■ EXTRACTED INFORMATION ■

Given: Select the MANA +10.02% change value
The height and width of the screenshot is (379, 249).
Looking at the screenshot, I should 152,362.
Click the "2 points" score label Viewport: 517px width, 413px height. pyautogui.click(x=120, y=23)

...

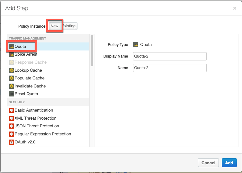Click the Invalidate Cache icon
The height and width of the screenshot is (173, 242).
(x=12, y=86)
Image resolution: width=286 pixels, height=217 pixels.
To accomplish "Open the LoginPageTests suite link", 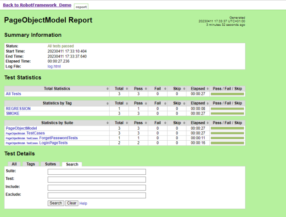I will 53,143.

■ TASK ■
Above are the records; from them, give again exactly the lines from the one containing "Given: Select the MANA +10.02% change value" through the one containing "height. pyautogui.click(x=120, y=23)", both included.

■ REPLY TO THE EXERCISE ■
Given: Select the MANA +10.02% change value
The height and width of the screenshot is (379, 249).
Looking at the screenshot, I should 152,362.
Click the "2 points" score label Viewport: 517px width, 413px height. pyautogui.click(x=120, y=23)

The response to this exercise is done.